Your function $f$ has the form

$$ h(\mathbb E(Y)) - \mathbb E (h(Y)) $$

which (for any function $h$) becomes zero when $\text{var}(Y) \to 0$ (that is, when the distribution of $Y$ becomes a $\delta$-function). So, intuitively it should be clear why $f$ increases when the variance of $Y$ increases.

To see this a bit more formally, you could look at the Taylor expansion of $h$ around $\bar Y=\mathbb E(Y)$ (see e.g. here)

$$ \mathbb E (h(Y)) = h(\bar Y) + \frac{1}{2} h''( \bar Y)\sigma_Y^2 + \frac{1}{3!}h^{(3)}(\bar Y)\mathbb E [(Y-\bar Y)^3] \;+ \; ... $$

(Note that since $Y = e^{-\frac{1}{V+1}}$ is bounded between $e^{-1}$ and $e^{-\frac{1}{k+1}} < 1$ then the higher moments are exponentially decreasing in magnitude)

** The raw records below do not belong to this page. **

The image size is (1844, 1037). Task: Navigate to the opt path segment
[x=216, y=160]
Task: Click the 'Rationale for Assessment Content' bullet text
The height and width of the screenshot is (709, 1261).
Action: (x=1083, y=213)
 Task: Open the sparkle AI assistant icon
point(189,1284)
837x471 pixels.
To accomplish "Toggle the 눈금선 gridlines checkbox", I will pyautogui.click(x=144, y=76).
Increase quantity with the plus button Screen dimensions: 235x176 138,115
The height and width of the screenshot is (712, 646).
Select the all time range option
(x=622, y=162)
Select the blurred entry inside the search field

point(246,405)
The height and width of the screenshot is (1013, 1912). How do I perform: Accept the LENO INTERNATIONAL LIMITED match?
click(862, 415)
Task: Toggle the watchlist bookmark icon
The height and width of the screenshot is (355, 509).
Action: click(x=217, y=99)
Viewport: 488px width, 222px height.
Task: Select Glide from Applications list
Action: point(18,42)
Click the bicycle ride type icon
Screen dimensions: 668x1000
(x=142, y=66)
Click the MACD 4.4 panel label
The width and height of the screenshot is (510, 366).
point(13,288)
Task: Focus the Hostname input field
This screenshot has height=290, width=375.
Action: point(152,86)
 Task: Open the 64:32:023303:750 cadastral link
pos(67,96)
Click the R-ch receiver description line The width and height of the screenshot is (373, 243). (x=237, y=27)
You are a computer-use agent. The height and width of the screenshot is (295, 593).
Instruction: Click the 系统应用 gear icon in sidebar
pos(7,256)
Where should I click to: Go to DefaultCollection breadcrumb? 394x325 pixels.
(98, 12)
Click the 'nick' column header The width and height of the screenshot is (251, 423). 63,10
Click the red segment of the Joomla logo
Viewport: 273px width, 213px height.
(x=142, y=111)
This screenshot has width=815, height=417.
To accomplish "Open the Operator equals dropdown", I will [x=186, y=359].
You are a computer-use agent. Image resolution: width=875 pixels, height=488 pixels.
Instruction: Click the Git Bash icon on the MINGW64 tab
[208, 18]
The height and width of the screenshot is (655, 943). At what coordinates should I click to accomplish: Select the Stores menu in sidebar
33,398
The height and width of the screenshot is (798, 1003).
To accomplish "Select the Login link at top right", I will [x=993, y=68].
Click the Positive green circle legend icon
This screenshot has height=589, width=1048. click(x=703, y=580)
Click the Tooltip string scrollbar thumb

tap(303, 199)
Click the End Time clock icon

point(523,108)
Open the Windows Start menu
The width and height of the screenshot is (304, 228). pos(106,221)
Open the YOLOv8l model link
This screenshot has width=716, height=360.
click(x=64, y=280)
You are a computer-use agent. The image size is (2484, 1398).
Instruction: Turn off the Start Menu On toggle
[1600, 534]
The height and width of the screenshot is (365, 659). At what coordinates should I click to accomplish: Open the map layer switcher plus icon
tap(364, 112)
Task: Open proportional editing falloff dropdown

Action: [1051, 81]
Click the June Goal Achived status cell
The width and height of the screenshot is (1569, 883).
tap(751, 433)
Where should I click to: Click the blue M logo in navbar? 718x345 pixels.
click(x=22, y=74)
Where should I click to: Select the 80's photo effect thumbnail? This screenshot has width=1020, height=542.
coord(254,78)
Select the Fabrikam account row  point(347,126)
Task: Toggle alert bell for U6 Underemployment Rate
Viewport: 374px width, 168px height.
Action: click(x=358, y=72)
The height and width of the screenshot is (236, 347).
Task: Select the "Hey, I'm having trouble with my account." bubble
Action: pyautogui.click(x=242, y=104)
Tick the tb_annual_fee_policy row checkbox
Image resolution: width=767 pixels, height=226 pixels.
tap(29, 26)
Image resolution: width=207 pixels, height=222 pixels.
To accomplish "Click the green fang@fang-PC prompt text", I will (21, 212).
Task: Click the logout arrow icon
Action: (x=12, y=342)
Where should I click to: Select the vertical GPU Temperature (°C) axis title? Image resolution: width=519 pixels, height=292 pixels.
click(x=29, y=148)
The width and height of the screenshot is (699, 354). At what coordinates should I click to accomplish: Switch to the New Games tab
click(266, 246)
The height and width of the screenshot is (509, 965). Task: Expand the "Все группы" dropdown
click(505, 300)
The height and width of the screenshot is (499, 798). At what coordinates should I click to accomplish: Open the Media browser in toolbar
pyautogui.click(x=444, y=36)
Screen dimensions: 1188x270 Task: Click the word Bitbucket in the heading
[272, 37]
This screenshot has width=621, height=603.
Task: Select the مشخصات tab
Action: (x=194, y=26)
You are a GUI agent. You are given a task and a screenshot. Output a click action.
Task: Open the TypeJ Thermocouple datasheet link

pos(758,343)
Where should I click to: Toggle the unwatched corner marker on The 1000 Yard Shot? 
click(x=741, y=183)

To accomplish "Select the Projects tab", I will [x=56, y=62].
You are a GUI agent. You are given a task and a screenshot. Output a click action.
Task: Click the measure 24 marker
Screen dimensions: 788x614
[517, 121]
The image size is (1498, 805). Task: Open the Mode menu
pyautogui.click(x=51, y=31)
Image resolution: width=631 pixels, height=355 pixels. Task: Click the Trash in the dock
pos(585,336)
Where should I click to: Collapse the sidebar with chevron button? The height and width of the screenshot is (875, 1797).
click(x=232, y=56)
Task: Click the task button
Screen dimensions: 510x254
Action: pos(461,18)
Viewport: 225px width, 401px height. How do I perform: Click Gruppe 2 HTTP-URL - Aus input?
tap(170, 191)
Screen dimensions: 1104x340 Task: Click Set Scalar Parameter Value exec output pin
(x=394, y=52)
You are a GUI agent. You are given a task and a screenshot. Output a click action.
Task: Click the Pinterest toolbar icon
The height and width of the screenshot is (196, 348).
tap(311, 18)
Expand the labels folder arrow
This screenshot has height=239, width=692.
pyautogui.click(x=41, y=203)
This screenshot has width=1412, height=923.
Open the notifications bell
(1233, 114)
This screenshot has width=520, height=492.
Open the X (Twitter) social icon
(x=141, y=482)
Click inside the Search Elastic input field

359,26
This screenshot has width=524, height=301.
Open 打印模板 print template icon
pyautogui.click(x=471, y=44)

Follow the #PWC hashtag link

The leading order term of the difference is proportional to the variance of $Y$. Specifically for your $h(p)$ with $h''(p) = -\frac{1}{p(1-p)}$,

$$ f \approx \max_q \frac{\sigma_Y^2}{2\bar Y (1 - \bar Y) } > 0$$

Since $Y$ is a function of $V$ it's variance is roughly proportional to that of $V$ which is $\text{var}(V) = \sum_i a_i^2 \text{var}(X_i) = q(1-q)\sum_i a_i^2$, and it is easy to see that for fixed $k$ the variance of $V$ is minimal when all the $a_i$'s are equal and is maximal when only one $a_i$ is non zero.

Intuitively therefore, when you keep $k$ fixed and change the number of non zero elements of $a$ you are increasing $\sigma_Y^2$ while keeping $\bar Y$ roughly fixed, so the overall function value increases. And Since this is true for any fixed $q$ it should remain true after maximizing w.r.t $q$. (That is, if for some $\vec a_1$ and $\vec a_2$, $f(\vec a_1,q) \ge f(\vec a_2,q)$ holds for all $q$, then $\max_q f(\vec a_1,q) \ge \max_q f(\vec a_2,q)$)

Of course this is a very rough approximation and the details will have to be worked out much more carefully in order to make any sort of a definite statement. Specifically note that the above expression diverges when $\bar Y \to 1$ which can happen when $k \to \infty$, so none of this may be true for large enough $k$.